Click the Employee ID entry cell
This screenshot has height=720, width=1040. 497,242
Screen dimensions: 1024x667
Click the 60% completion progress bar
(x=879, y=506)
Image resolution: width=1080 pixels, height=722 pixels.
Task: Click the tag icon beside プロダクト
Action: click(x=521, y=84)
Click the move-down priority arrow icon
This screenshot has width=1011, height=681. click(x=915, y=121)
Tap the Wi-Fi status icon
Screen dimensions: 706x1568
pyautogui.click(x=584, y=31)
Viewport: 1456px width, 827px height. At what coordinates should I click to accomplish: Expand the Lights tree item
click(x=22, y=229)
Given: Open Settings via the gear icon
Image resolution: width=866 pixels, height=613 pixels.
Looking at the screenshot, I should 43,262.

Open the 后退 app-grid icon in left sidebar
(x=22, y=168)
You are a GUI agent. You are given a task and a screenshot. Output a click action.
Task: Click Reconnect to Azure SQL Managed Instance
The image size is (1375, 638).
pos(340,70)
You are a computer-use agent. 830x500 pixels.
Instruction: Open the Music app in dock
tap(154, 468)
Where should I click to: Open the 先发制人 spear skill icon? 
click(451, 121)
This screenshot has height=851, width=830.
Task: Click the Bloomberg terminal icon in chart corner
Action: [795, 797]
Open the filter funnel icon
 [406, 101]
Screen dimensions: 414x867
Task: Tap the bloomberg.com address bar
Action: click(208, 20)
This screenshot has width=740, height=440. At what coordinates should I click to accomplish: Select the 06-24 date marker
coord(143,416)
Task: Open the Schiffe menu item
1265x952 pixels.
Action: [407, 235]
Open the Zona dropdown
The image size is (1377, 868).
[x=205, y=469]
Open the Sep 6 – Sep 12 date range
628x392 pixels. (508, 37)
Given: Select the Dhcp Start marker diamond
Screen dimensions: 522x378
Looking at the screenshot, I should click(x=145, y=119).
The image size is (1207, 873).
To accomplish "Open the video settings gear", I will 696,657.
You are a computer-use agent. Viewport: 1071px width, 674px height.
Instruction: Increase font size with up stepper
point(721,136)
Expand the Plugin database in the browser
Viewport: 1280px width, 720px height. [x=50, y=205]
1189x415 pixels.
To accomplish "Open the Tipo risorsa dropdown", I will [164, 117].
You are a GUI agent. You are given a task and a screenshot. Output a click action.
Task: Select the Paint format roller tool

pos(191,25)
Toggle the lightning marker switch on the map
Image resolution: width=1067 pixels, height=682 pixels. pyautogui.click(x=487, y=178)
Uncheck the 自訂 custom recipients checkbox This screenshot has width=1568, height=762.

* * *

> **Work instructions**:
Could you copy out every line in the material above that contains the string "computer"?

> **Solution**:
You are a computer-use agent. 830x500 pixels.
You are a computer-use agent. Viewport: 1071px width, 674px height.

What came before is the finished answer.